Take a traditional target load for the .32 and it may call for a charge of 1.5 (some as low as 1.1) grains of N310. Then if we were to allow the same weight deviation of .10 grain (due to the powder measure’s mechanical limitations) it becomes an allowed 7% swing in weight. Having that much latitude in weight and it’s reasonable to assume there’ll be lots of vertical stringing.

Now that we’ve deftly avoided detonating primers in our face, crunching shell cases during belling, and have maintained reasonably accurate powder throws—bullet seating can be an art in of itself.

If you’ve ever taken the time to inspect the stem of a .32 bell die, the first thing which comes to light is the ogive of the stem. Generally its outline flares very quickly. And if you’re not careful it’s extremely easy to over bell a case. Due to its very limited size, don’t depend on the crimp die to overcome this flaw, it doesn’t work. Careful and deliberate bell adjustments are incredibly necessary or you’ll end up with a lot of cases slightly bulged just behind the case’s crimp.

Even placing bullets onto a belled case must be done with care. Maintaining vertical alignment is incredibly important. Don’t be surprised when you’re in a hurry after seating you detect small amounts of lead shavings. Care should also be exercised when applying pressure to the press’ arm by doing it in a manner that is slow and consistent; only then will you be able to avoid shaving portions off the projectile, provided the bullet maintains its vertical posture during seating.
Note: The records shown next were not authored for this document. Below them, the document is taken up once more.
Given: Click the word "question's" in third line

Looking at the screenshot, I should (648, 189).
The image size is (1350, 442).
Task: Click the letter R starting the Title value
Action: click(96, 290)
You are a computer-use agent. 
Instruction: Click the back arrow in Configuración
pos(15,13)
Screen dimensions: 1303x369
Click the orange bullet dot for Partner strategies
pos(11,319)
There are a few who insist on crimping cases using a roll crimp. It’s their point of view that ignition will be erratic without it.

I’ve experimented with roll crimps and have never noticed any benefit to ignition or the round’s consistency towards accuracy. Although it does shorten the life of the brass.
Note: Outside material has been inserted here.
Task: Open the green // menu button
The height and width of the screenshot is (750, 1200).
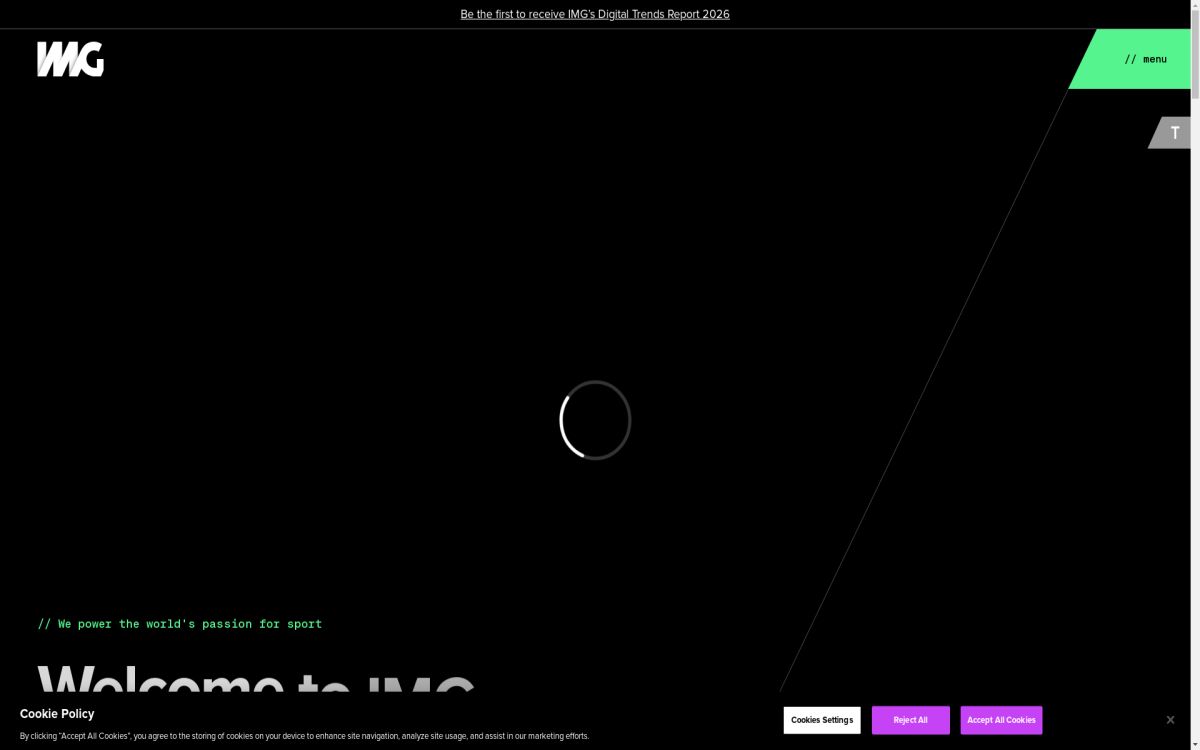Action: coord(1135,59)
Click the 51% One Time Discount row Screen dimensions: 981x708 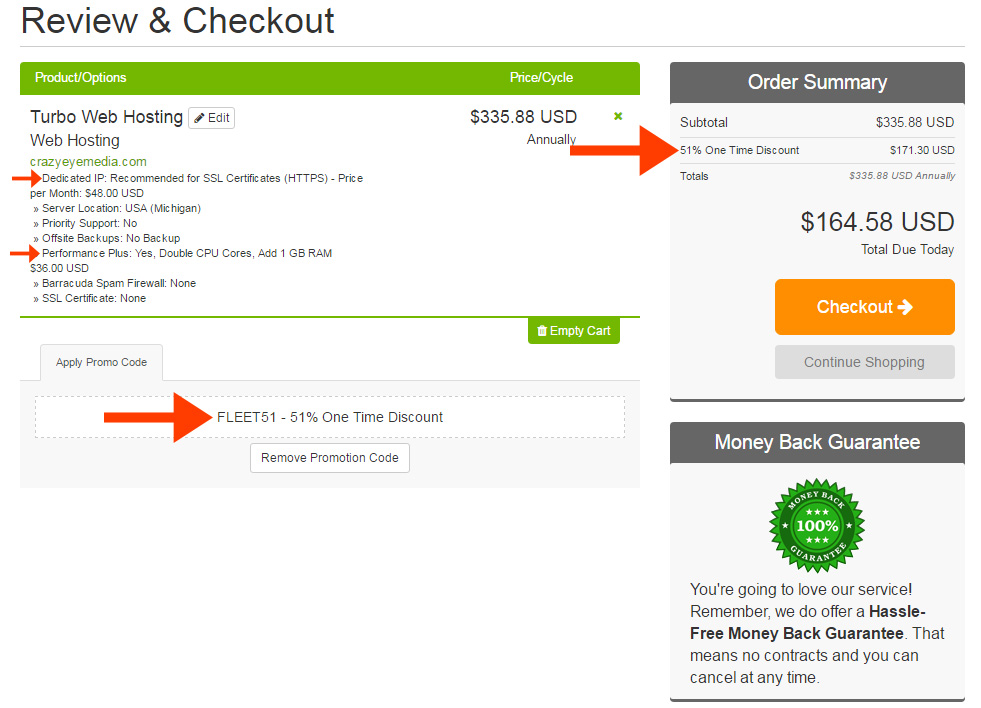(x=817, y=150)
A uniform taper crimp works well. About the only thing that’s truly required is there be some kind of a light crimp. Crimps with flush WCs are designed to aid in loading the round into the chamber, that’s its only task. The adhesion that grips the bullet in place is from the walls of the resized case.

Excessive crimps do nothing more than distort the bullet’s profile and resize the bullet.

After you’ve made a pile of new rounds I’d highly suggest any you intend to take to a match pass through a gauge.

I’m not aware of anyone currently producing a .32 cal. case gauge. Although, a Martindale type of gauge can be acquired by going to your local machine shop and having a precision .337 inch hole milled through a hardened oversized nut. A little tool like this is worth its weight in gold.

With such a tool you’ll easily determine obvious failures such as: crimp errors, belling errors, bullets that may have been seated off-axis and cases that may be unsalvageable due to irreparable base bulges.

Don’t be dissuaded from producing your own .32 match rounds. Granted the process can be a little troublesome at times but it’s worth it once you price out the current cost of manufactured ammo.

Some time and a little experimentation will bring you right up to speed.



If you need a source for load data, try here first.  And another is here.

4 comments:

captdan3 said...

Very nice blog. It was very helpfull in deciding for me to start reloading the 32 S&W Long.
Thanks,

Dan Long
Boston, MA

Luigi said...

Very interesting. What do you think about AOL? Many of us seats the bullet flush with the mouth, others at 24.6 mm (0.968) maybe depending on the bullet. By the way even the bullet has the nose (!), seating at 24.6 mm a little bit of lead protrude the mouth. Tell me what do you think, Luigi.

Ed Skinner said...

I emailed a link to this article to Don P here in Phoenix who is having some struggles with his Pardini. Hopefully something in your write-up will be of benefit to him.

Tony said...

Ed,

One of the strange things about a SP &HP Pardini, when it comes to their lack of reliable functioning, just might be their springs. Poor reliability is generally an indicator the gun needs almost all new springs, and not just the recoil spring.

The design is a straight blow back and all of its timing is based upon the response time of the all the springs working in harmony, including the mag’s.